Error: /tmp/pgaccA26soObjQ4KE.gpu (1041, 4): parse multiple definition of local value named 'li1167_tca0'
ptxas /tmp/pgacc626sU5dvkTRA.ptx, line 1; fatal : Missing .version directive at start of file '/tmp/pgacc626sU5dvkTRA.ptx'
ptxas fatal : Ptx assembly aborted due to errors
NVFORTRAN-F-0155-Compiler failed to translate accelerator region (see -Minfo messages): Device compiler exited with error status code (bc_update.f90: 90)
NVFORTRAN/x86-64 Linux 21.3-0: compilation aborted
make: *** [Makefile:219: bc_update.o] Error 2
According to https://forums.developer.nvidia.com/t/nv-21-3-fails-to-compile-my-openacc-code/176435, NVIDIA HPC SDK 21.3 has some problems including this one. The solution suggested in the nvidia forum did fix the error, which is to add -Mx,231,0x01
.
The building is now completed on my machine (see below for specs) but a segmentation fault occurs when the executable is run with examples/subduction.inp
.
$ nvidia-smi
Thu May 20 09:53:33 2021
+-----------------------------------------------------------------------------+
| NVIDIA-SMI 460.73.01 Driver Version: 460.73.01 CUDA Version: 11.2 |
|-------------------------------+----------------------+----------------------+
| GPU Name Persistence-M| Bus-Id Disp.A | Volatile Uncorr.

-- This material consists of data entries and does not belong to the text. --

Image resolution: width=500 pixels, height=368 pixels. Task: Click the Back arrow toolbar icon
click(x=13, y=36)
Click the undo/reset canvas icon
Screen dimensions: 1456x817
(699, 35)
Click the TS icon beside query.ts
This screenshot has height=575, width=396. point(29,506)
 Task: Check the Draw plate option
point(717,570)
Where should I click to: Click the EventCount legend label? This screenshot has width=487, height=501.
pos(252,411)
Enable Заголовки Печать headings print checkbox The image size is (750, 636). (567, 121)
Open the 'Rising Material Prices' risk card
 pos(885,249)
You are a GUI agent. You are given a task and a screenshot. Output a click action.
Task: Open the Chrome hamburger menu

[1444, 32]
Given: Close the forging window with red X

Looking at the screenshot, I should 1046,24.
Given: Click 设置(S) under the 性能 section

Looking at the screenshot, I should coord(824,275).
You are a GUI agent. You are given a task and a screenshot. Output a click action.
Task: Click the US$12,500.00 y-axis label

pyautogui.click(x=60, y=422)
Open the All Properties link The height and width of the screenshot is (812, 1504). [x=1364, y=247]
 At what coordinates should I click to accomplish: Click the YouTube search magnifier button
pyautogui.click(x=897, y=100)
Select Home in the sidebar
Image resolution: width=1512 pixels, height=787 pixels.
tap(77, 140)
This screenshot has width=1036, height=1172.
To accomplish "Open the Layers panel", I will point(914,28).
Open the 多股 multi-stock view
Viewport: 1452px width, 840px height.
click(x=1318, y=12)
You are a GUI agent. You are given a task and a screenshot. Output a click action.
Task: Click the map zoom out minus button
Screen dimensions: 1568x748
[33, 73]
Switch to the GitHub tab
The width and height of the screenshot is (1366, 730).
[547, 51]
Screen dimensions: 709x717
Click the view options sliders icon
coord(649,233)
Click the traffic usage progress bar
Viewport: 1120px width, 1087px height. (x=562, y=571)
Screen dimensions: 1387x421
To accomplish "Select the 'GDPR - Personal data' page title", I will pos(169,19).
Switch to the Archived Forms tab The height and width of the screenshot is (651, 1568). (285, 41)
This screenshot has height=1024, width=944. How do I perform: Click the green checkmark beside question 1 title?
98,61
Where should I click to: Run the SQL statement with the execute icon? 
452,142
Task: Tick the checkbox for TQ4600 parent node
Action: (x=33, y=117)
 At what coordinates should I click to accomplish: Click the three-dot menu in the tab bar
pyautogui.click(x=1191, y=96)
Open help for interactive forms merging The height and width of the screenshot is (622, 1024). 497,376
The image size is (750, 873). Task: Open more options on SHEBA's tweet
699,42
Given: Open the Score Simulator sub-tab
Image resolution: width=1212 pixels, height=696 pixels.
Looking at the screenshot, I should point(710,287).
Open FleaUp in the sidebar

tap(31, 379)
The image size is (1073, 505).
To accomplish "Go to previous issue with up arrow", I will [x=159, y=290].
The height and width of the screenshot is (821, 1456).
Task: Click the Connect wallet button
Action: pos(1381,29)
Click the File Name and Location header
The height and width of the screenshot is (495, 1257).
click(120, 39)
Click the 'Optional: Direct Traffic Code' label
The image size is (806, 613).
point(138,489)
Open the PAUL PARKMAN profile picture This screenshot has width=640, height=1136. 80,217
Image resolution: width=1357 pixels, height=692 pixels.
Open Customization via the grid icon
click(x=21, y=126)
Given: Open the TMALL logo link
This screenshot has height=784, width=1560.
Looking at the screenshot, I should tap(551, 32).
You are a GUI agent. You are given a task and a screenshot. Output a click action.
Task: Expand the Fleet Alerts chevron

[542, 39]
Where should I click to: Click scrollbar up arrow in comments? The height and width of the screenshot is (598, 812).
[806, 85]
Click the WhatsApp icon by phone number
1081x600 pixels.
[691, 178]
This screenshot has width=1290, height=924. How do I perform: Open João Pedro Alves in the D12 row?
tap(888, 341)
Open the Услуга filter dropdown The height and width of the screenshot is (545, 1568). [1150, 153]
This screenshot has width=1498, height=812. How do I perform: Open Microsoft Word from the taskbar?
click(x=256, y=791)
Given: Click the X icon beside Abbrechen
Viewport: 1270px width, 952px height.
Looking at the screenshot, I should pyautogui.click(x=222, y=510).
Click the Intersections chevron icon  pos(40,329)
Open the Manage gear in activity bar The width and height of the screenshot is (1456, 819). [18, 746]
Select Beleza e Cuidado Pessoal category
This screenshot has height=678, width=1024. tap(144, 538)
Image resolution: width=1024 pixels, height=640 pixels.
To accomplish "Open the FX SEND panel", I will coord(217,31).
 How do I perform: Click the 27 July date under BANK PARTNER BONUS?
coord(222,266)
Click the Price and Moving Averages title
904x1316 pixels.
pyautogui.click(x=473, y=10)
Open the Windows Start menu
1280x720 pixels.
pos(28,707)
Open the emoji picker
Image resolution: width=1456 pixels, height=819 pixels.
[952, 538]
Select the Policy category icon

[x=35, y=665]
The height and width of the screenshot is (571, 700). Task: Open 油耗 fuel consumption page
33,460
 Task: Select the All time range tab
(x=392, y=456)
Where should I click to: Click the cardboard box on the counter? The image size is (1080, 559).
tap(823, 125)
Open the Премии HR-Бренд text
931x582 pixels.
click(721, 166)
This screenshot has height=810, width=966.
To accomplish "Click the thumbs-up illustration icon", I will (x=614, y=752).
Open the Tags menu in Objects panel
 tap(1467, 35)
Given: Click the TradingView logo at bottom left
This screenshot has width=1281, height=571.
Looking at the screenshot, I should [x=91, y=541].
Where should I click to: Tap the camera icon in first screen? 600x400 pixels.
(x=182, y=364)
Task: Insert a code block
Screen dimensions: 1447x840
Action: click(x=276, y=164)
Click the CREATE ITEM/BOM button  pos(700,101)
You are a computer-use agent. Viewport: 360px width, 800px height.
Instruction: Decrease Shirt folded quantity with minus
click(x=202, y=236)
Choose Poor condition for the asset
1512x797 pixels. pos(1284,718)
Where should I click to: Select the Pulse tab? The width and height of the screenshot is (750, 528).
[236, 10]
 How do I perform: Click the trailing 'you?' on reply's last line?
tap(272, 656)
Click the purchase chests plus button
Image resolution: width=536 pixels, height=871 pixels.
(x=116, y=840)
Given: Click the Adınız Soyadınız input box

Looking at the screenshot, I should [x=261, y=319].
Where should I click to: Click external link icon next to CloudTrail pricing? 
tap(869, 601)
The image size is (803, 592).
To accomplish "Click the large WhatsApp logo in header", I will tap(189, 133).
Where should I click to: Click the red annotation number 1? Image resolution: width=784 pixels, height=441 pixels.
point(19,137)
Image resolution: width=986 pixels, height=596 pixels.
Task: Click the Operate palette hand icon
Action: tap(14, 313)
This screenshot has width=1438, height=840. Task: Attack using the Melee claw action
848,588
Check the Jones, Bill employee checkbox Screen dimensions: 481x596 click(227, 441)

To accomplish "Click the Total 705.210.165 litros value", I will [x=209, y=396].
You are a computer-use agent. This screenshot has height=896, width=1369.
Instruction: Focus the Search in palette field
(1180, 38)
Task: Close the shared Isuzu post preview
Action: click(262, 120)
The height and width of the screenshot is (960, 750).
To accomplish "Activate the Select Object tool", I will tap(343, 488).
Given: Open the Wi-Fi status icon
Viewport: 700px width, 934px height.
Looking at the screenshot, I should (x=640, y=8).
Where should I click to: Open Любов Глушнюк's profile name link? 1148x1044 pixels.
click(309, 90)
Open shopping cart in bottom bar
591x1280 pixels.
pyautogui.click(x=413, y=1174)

ECC |
| Fan Temp Perf Pwr:Usage/Cap| Memory-Usage | GPU-Util Compute M. |
| | | MIG M. |
|===============================+======================+======================|
| 0 GeForce GTX 1080 Off | 00000000:04:00.0 On | N/A |
| 0% 38C P8 9W / 215W | 78MiB / 8111MiB | 0% Default |
| | | N/A |
+-------------------------------+----------------------+----------------------+
$ pgf90 -V
pgf90 (aka nvfortran) 21.3-0 LLVM 64-bit target on x86-64 Linux -tp haswell
PGI Compilers and Tools
Copyright (c) 2020, NVIDIA CORPORATION. All rights reserved.
The issue has been resolved.
NVIDIA SDK 21.2 was tried and found to work. For my GTX-1080 GPU, I had only to change cc70
to cc60
in the compile and linking options.
Although this is a separate issue, I report here that the OpenMP version built with pgf90 crashes during remeshing on my machine. When built with gfortran, however, the OpenMP version works fine.
Hi, I'm reporting an issue I ran into while trying to build geoflac with OpenAcc support. I got pgf90 as a part of NVIDIA HPC SDK 21.3. A working recipe for building geoflac with OpenACC would be much appreciated!